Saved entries
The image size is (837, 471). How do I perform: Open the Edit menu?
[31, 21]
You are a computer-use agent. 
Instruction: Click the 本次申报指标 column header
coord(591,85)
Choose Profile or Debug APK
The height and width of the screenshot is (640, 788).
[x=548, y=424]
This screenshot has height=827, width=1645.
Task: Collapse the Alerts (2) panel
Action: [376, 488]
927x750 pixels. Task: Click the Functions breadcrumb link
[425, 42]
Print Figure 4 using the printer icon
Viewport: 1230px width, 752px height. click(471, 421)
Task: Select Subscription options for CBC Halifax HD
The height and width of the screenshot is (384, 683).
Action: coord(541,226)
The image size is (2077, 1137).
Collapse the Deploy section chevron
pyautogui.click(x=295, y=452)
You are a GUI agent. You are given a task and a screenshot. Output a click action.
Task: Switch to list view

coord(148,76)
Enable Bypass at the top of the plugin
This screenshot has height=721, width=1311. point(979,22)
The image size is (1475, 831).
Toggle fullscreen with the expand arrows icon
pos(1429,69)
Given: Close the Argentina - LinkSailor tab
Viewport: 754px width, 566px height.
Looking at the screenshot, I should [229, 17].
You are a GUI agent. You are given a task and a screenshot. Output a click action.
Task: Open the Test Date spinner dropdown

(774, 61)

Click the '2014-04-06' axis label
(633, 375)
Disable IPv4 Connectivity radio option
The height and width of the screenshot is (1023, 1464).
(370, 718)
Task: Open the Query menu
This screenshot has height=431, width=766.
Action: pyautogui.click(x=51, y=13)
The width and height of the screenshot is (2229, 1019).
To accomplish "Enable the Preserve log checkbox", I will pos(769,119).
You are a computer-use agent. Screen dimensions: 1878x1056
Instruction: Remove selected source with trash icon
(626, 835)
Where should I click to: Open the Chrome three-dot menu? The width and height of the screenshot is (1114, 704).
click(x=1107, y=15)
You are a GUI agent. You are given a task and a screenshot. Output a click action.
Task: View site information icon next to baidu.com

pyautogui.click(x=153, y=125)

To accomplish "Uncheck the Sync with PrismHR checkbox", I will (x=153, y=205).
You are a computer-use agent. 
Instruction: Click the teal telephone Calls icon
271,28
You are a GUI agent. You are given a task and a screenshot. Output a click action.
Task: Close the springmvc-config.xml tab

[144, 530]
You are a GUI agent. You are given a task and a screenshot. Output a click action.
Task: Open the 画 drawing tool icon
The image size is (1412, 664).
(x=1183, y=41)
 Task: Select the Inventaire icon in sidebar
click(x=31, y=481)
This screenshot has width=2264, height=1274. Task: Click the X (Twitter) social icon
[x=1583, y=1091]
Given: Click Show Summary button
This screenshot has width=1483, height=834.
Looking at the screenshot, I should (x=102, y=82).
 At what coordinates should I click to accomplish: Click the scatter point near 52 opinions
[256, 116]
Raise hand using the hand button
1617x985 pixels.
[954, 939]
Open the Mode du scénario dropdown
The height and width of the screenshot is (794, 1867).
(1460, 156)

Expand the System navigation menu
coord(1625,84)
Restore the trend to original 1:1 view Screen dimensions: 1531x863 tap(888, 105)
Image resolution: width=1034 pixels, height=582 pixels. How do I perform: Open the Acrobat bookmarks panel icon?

TASK REQUIREMENTS
Reproduce each record exactly as it appears.

RESPONSE AREA
The image size is (837, 471). How do I perform: Open the Edit menu?
[31, 21]
You are a computer-use agent. 
Instruction: Click the 本次申报指标 column header
coord(591,85)
Choose Profile or Debug APK
The height and width of the screenshot is (640, 788).
[x=548, y=424]
This screenshot has height=827, width=1645.
Task: Collapse the Alerts (2) panel
Action: [376, 488]
927x750 pixels. Task: Click the Functions breadcrumb link
[425, 42]
Print Figure 4 using the printer icon
Viewport: 1230px width, 752px height. click(471, 421)
Task: Select Subscription options for CBC Halifax HD
The height and width of the screenshot is (384, 683).
Action: coord(541,226)
The image size is (2077, 1137).
Collapse the Deploy section chevron
pyautogui.click(x=295, y=452)
You are a GUI agent. You are given a task and a screenshot. Output a click action.
Task: Switch to list view

coord(148,76)
Enable Bypass at the top of the plugin
This screenshot has height=721, width=1311. point(979,22)
The image size is (1475, 831).
Toggle fullscreen with the expand arrows icon
pos(1429,69)
Given: Close the Argentina - LinkSailor tab
Viewport: 754px width, 566px height.
Looking at the screenshot, I should [229, 17].
You are a GUI agent. You are given a task and a screenshot. Output a click action.
Task: Open the Test Date spinner dropdown

(774, 61)

Click the '2014-04-06' axis label
(633, 375)
Disable IPv4 Connectivity radio option
The height and width of the screenshot is (1023, 1464).
(370, 718)
Task: Open the Query menu
This screenshot has height=431, width=766.
Action: pyautogui.click(x=51, y=13)
The width and height of the screenshot is (2229, 1019).
To accomplish "Enable the Preserve log checkbox", I will pos(769,119).
You are a computer-use agent. Screen dimensions: 1878x1056
Instruction: Remove selected source with trash icon
(626, 835)
Where should I click to: Open the Chrome three-dot menu? The width and height of the screenshot is (1114, 704).
click(x=1107, y=15)
You are a GUI agent. You are given a task and a screenshot. Output a click action.
Task: View site information icon next to baidu.com

pyautogui.click(x=153, y=125)

To accomplish "Uncheck the Sync with PrismHR checkbox", I will (x=153, y=205).
You are a computer-use agent. 
Instruction: Click the teal telephone Calls icon
271,28
You are a GUI agent. You are given a task and a screenshot. Output a click action.
Task: Close the springmvc-config.xml tab

[144, 530]
You are a GUI agent. You are given a task and a screenshot. Output a click action.
Task: Open the 画 drawing tool icon
The image size is (1412, 664).
(x=1183, y=41)
 Task: Select the Inventaire icon in sidebar
click(x=31, y=481)
This screenshot has width=2264, height=1274. Task: Click the X (Twitter) social icon
[x=1583, y=1091]
Given: Click Show Summary button
This screenshot has width=1483, height=834.
Looking at the screenshot, I should (x=102, y=82).
 At what coordinates should I click to accomplish: Click the scatter point near 52 opinions
[256, 116]
Raise hand using the hand button
1617x985 pixels.
[954, 939]
Open the Mode du scénario dropdown
The height and width of the screenshot is (794, 1867).
(1460, 156)

Expand the System navigation menu
coord(1625,84)
Restore the trend to original 1:1 view Screen dimensions: 1531x863 tap(888, 105)
Image resolution: width=1034 pixels, height=582 pixels. How do I perform: Open the Acrobat bookmarks panel icon?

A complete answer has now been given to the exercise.